How to Deploy a Vaadin Application to Google Cloud App EngineJuly 26, 2022
I tried to deploy a Vaadin application to Google Cloud App Engine.
It was not as straightforward as expected, so I want to share my findings.
The example project is available on GitHub: https://github.com/simasch/vaadin-appengine-demo
The Vaadin Application
First, I’ve created a new Vaadin application: https://start.vaadin.com
Then I did a production build:
mvn package -Pproduction
That will generate an executable JAR file in the target directory.
Google AppEngine provides F2 instance type with enough memory for Spring Boot and Java 17 by default. There is no need to configure anything, and I can simply execute:
gcloud app deploy
This work! But is there even a simpler way?
I could use a Maven plugin to deploy the application:
<plugin> <groupId>com.google.cloud.tools</groupId> <artifactId>appengine-maven-plugin</artifactId> <version>2.4.2</version> <configuration> <projectId>GCLOUD_CONFIG</projectId> <version>GCLOUD_CONFIG</version> </configuration> </plugin>
And now I just have to call:
mvn package appengine:deploy -Pproduction
As you may know, Vaadin applications have server state and may also have push enabled that will use WebSockets.
We must enable session affinity to ensure our application runs correctly in multiple instances.
This can be done in the app.yaml as well
network: session_affinity: true
But what does session affinity mean?

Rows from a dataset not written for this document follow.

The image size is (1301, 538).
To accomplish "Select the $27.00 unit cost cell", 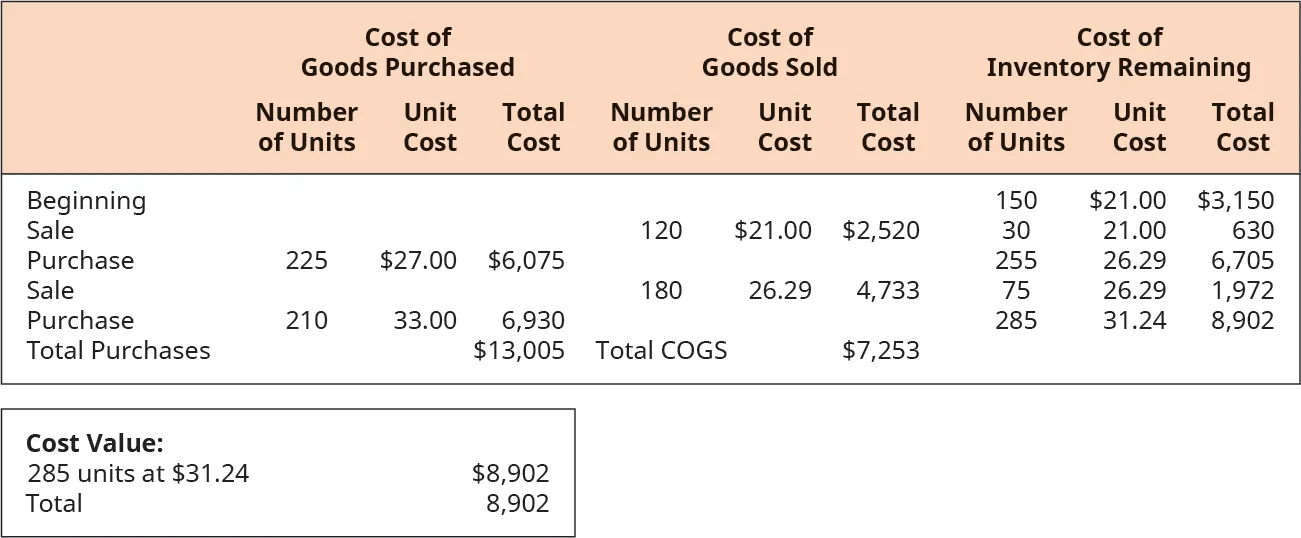I will pos(418,261).
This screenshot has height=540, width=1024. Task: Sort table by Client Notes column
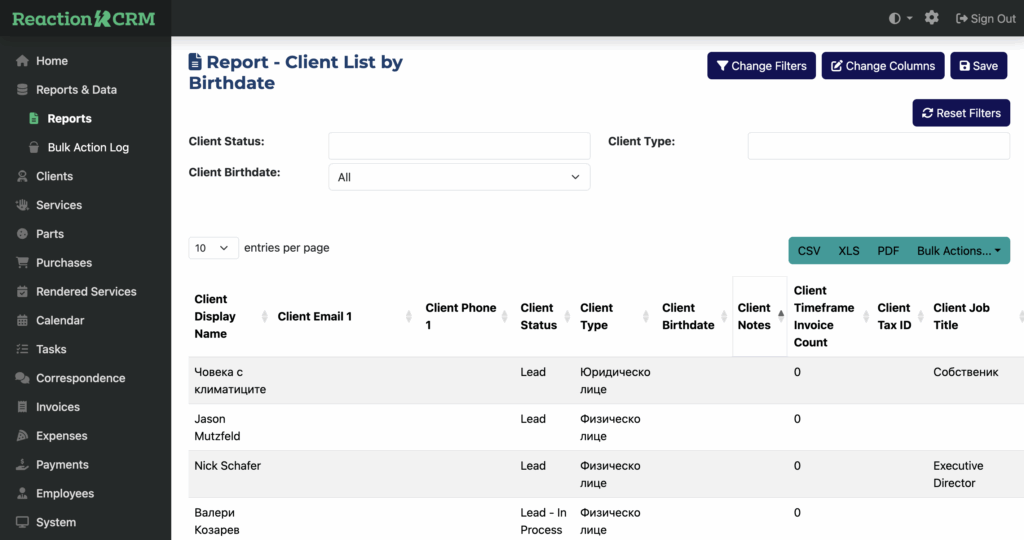click(x=755, y=317)
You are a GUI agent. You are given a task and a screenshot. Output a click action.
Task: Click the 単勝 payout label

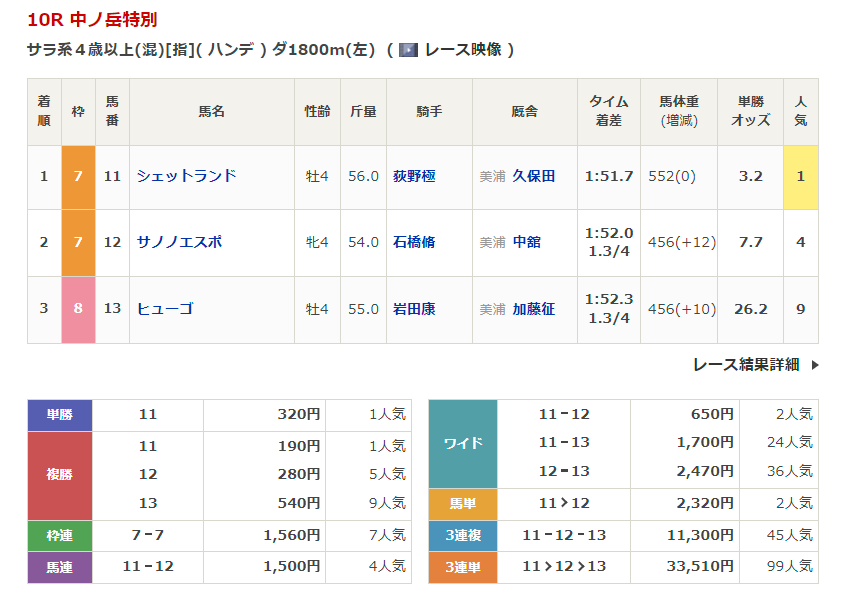pyautogui.click(x=59, y=415)
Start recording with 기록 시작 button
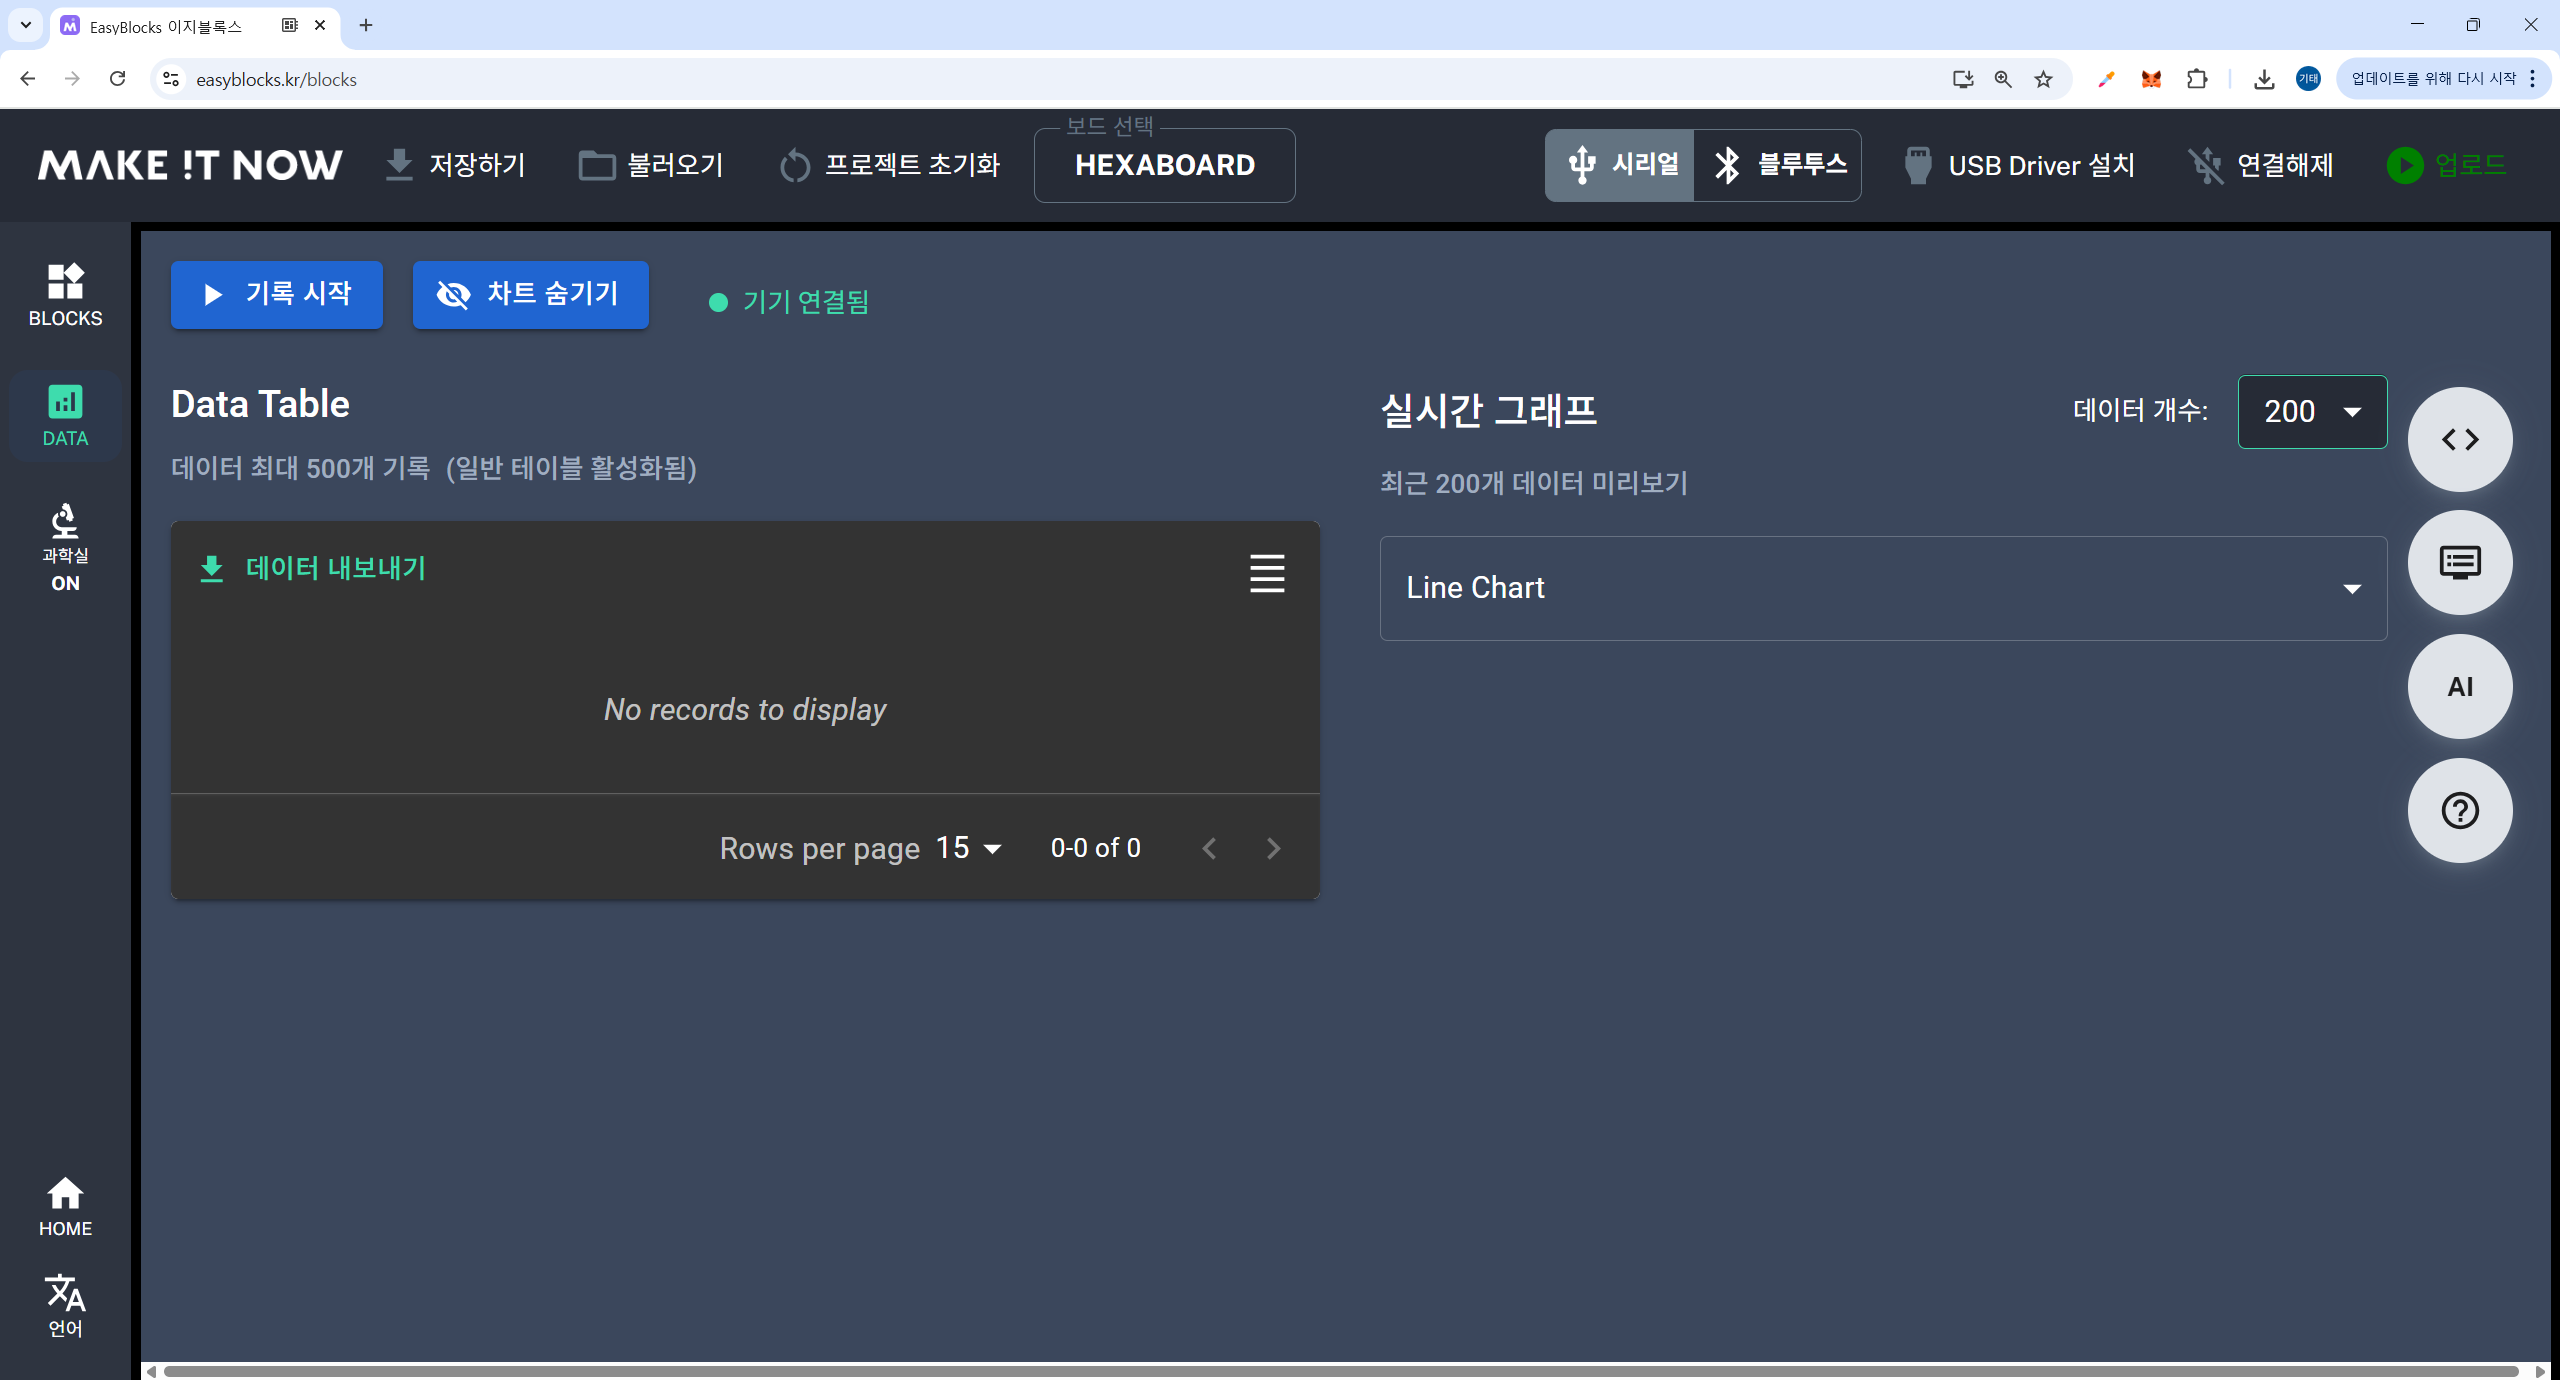2560x1380 pixels. pos(277,294)
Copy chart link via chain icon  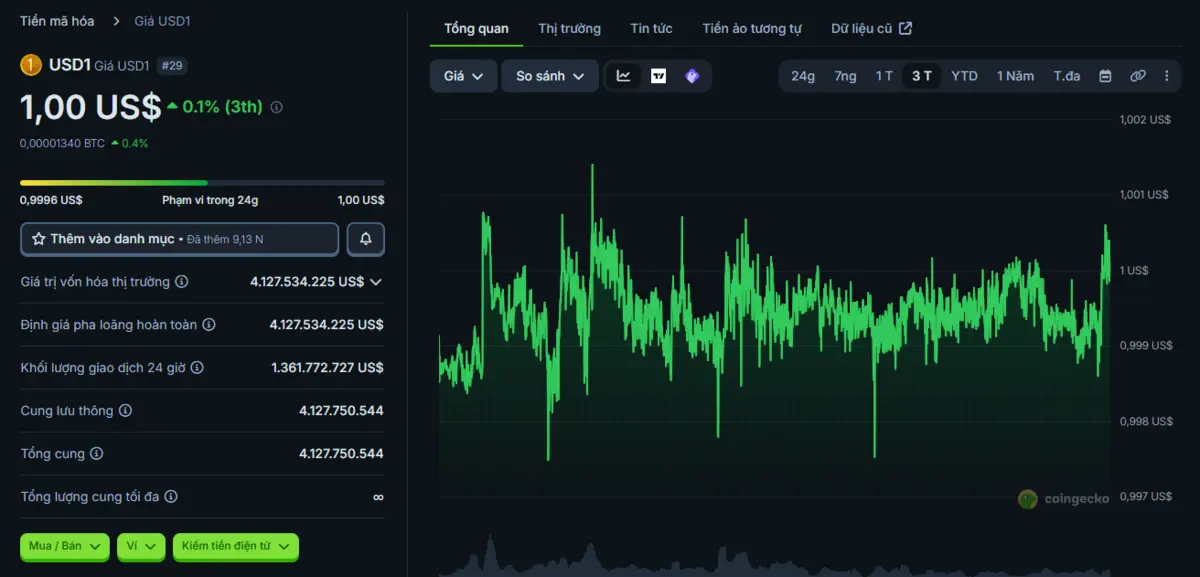tap(1137, 76)
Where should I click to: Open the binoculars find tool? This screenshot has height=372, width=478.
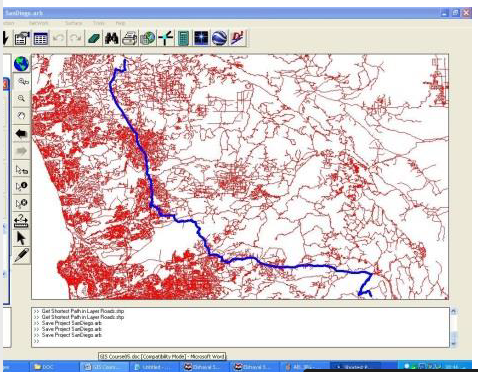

Let’s check the documentation:
Optional. Set to true to configure App Engine to route multiple sequential requests for a given user to the same App Engine instance such as when storing user data locally during a session.
Session affinity enables inspecting the value of a cookie to identify multiple requests by the same user and then directs all such requests to the same instance. If the instance is rebooted, unhealthy, overloaded or becomes unavailable when the number of instances has been scaled down, session affinity will be broken and further requests are then routed to a different instance.
Note that enabling session affinity can affect your load balancing setup. This parameter is disabled by default.
Deploying to Google App Engine is straight-forwarded using the Maven plugin, but you must analyze the log files and probably configure the Java version, the instance size, and session affinity.